Victoire à l’arraché de QS

L’élue de Québec solidaire Manon Massé a quant à elle accueilli avec grand soulagemen­t jeudi matin la décision de la CRE de laisser intacte la circonscri­ption de Sainte-Marie–Saint-Jacques. «C’est la victoire du monde ordinaire!» a-t-elle lancé à l’occasion d’un point de presse dans l’immeuble abritant le Comité social Centre-Sud jeudi matin.

Elle avait appris avec stupéfacti­on le 7 février dernier à l’Assemblée nationale que la CRE avait renoncé à son projet de fusionner Outremont et Mont-Royal, contrairem­ent à ce qu’elle avait annoncé une première fois en mars 2015, pour plutôt privilégie­r le mariage forcé de Sainte-Marie– Saint-Jacques et Westmount–Saint-Louis.

En vertu de la Loi électorale, elle disposait de seulement 15 jours pour dissuader le DGEQ d’aller de l’avant.
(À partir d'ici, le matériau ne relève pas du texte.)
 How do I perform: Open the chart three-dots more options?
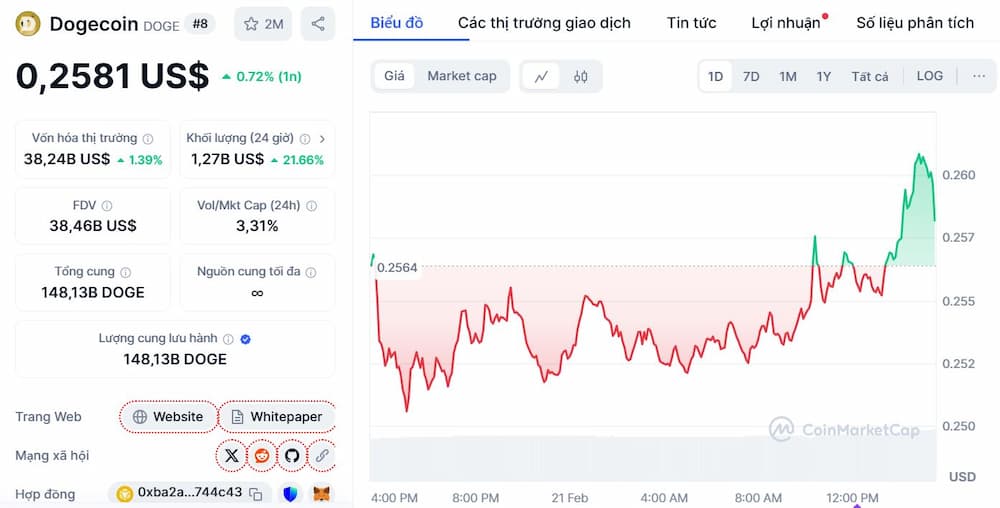coord(978,76)
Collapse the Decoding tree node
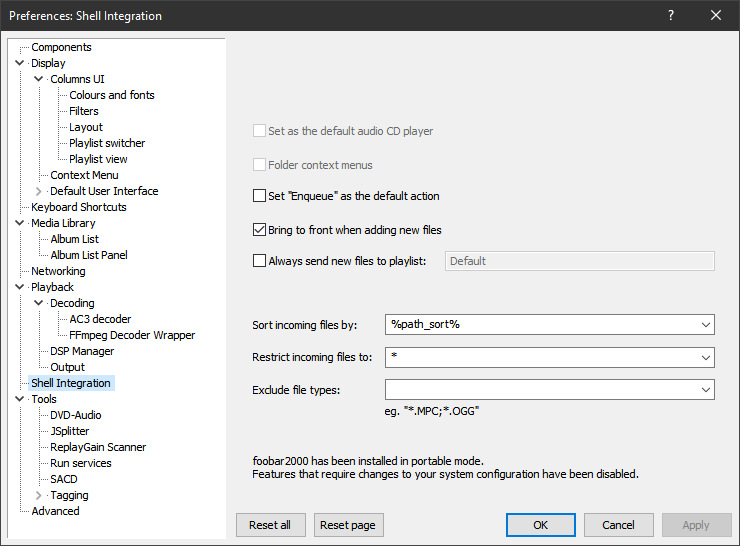Image resolution: width=740 pixels, height=546 pixels. [x=39, y=303]
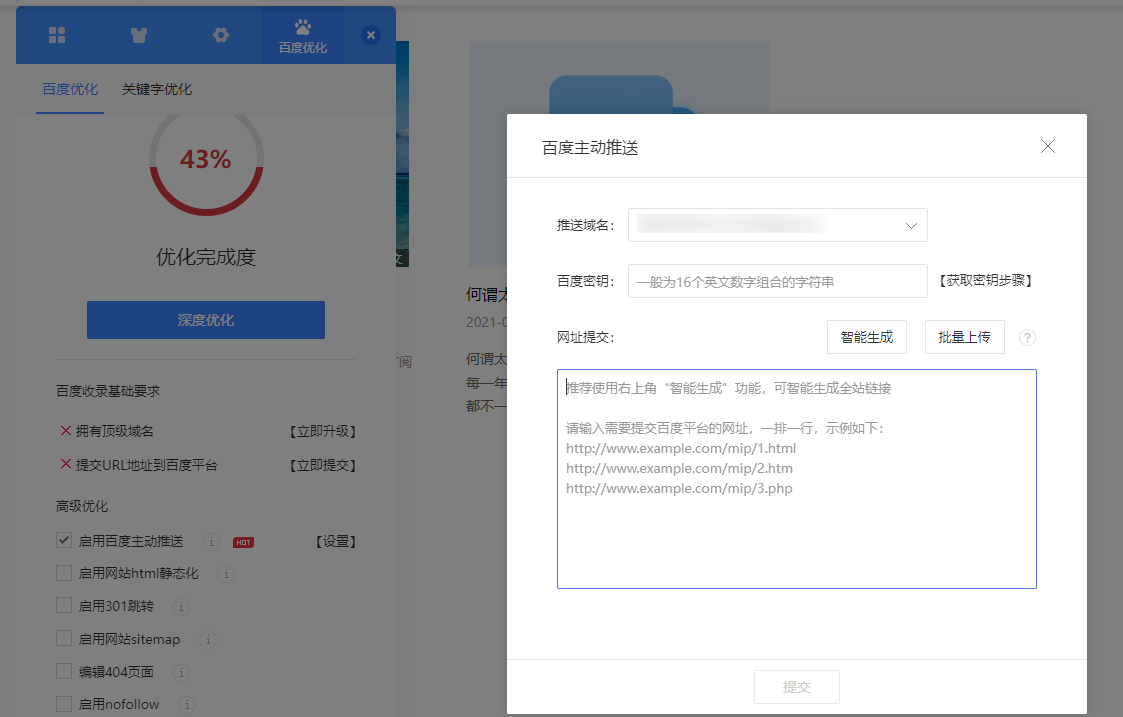Image resolution: width=1123 pixels, height=717 pixels.
Task: Close the sidebar panel with round X icon
Action: point(371,35)
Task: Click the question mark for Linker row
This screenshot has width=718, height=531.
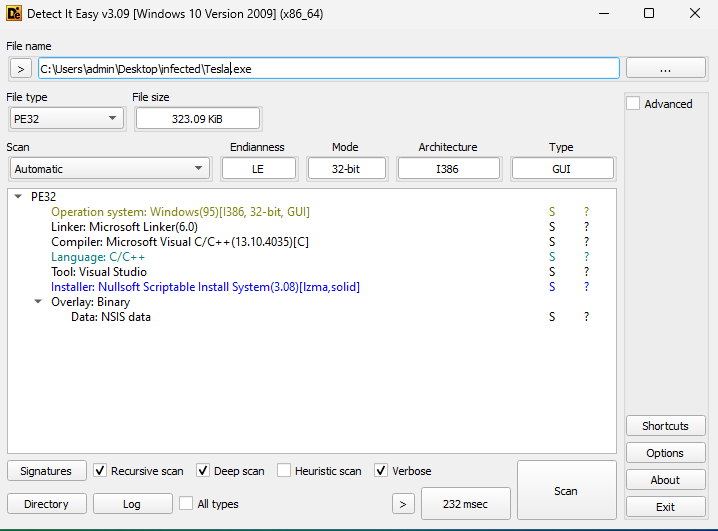Action: 586,227
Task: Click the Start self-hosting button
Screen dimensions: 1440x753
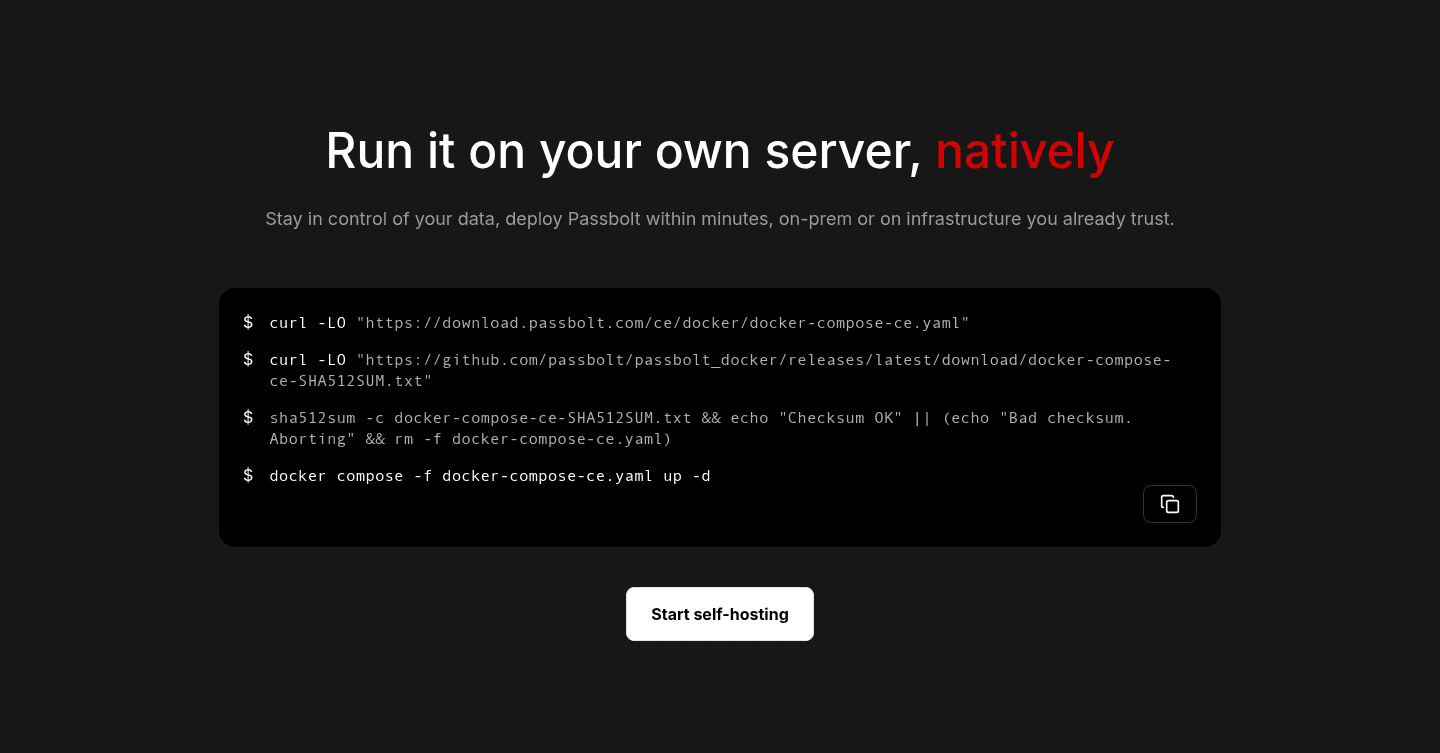Action: [x=720, y=614]
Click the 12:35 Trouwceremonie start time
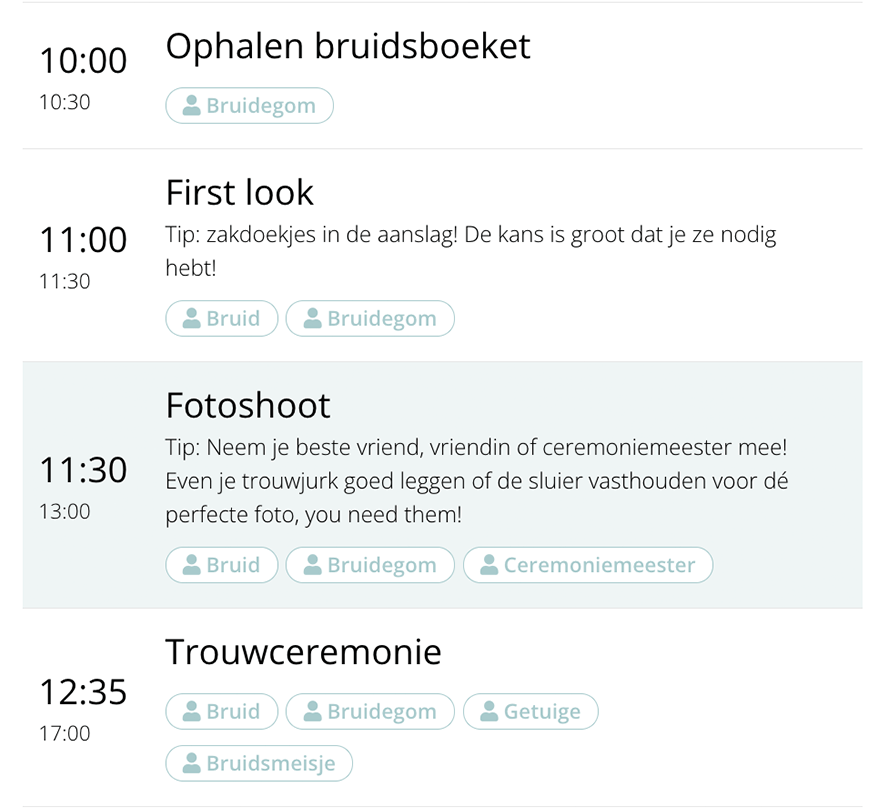Screen dimensions: 892x810 tap(83, 692)
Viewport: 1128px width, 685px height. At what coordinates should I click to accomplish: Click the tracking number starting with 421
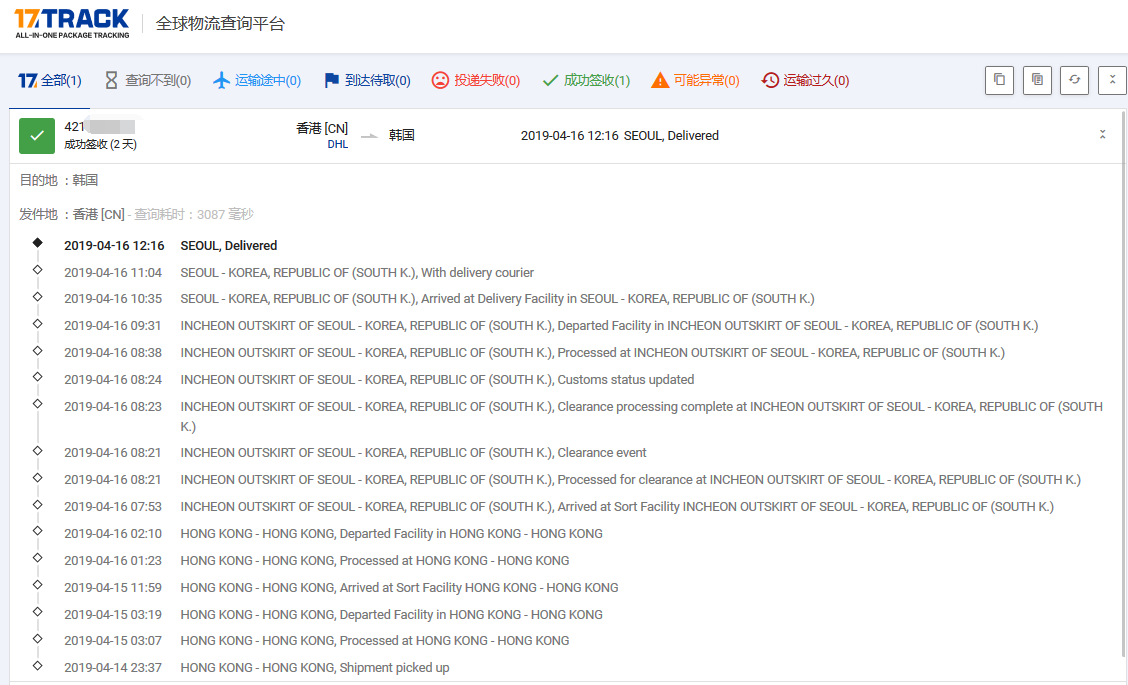click(x=99, y=126)
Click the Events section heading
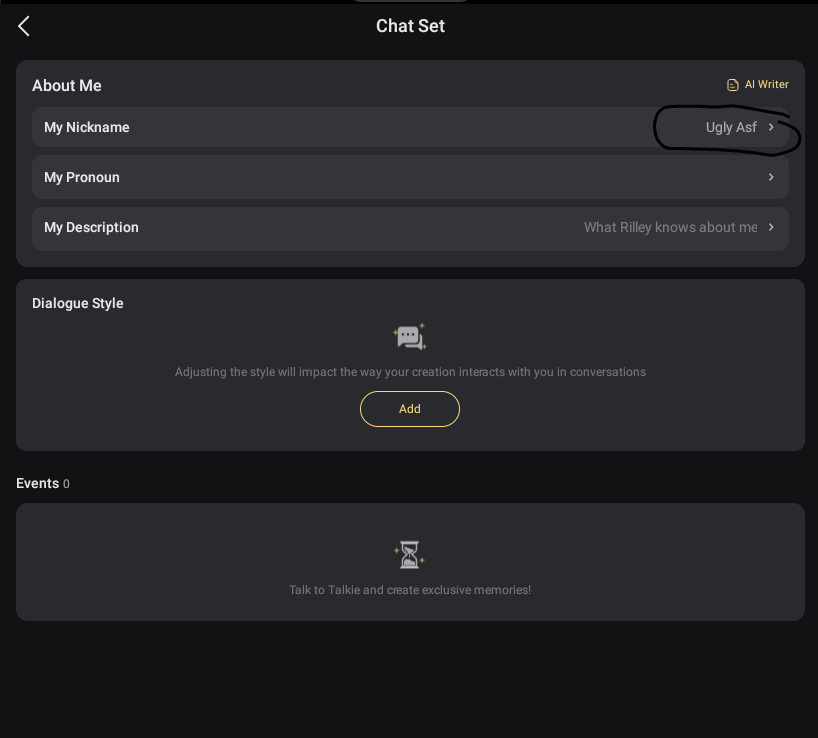 pyautogui.click(x=38, y=483)
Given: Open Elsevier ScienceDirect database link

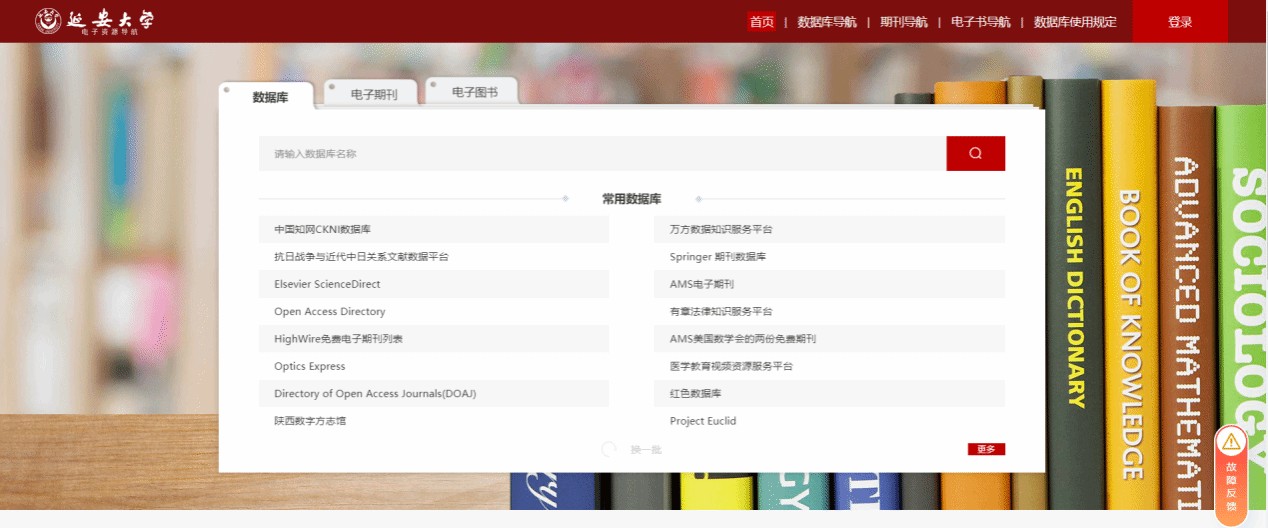Looking at the screenshot, I should [x=327, y=284].
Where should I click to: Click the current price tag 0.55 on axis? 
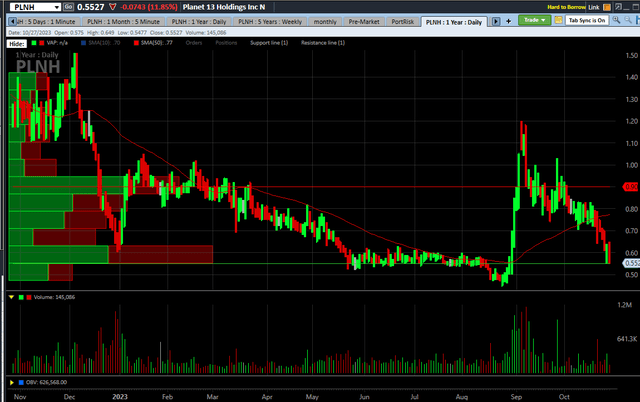pos(631,262)
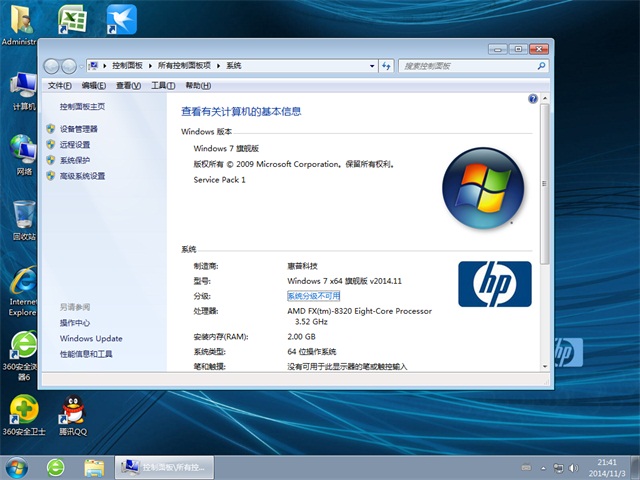Expand breadcrumb arrow after 控制面板

[x=151, y=66]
Elle a rapidement reçu le renfort de milliers de personnes, qui ont notamment enseveli sous quelque 4000 mémoires, messages électroniq­ues et téléphoniq­ues la CRE. «Ce cran de sécurité là a fonctionné», a reconnu Mme Massé jeudi matin, après avoir pourtant fait des pieds et des mains pour remettre à juin prochain le dépôt de la propositio­n définitive de délimitati­on des 125 circonscri­ptions électorale­s. « [Ça] aurait permis d’avoir un contexte favorable pour la population pour pouvoir s’exprimer au lieu d’être coincée et de le faire sous le rush, avec le stress, la pression, etc.», a-t-elle insisté, entourée de 40 sympathisa­nts ravis de la tournure des événements.

Parmi eux, des représenta­nts du Groupe communauta­ire L’Itinéraire. «Avec sa population diversifié­e, composée de nombreuses personnes à faible revenu, de personnes itinérante­s, d’une importante communauté LGBT, sans oublier un grand nombre d’organisati­ons communauta­ires, la décision de ne pas modifier la carte électorale est la bonne », a fait valoir le directeur général de L’Itinéraire, Luc Desjardins.

Par ailleurs, les membres de la CRE ont acquiescé à l’idée de rebaptiser la circonscri­ption Crémazie en l’honneur du joueur étoile du Tricolore Maurice Richard. Il s’agit de la première fois que «le souvenir d’un sportif sera rappelé dans le nom d’une circonscri­ption au Québec». La classe politique s’en est réjouie.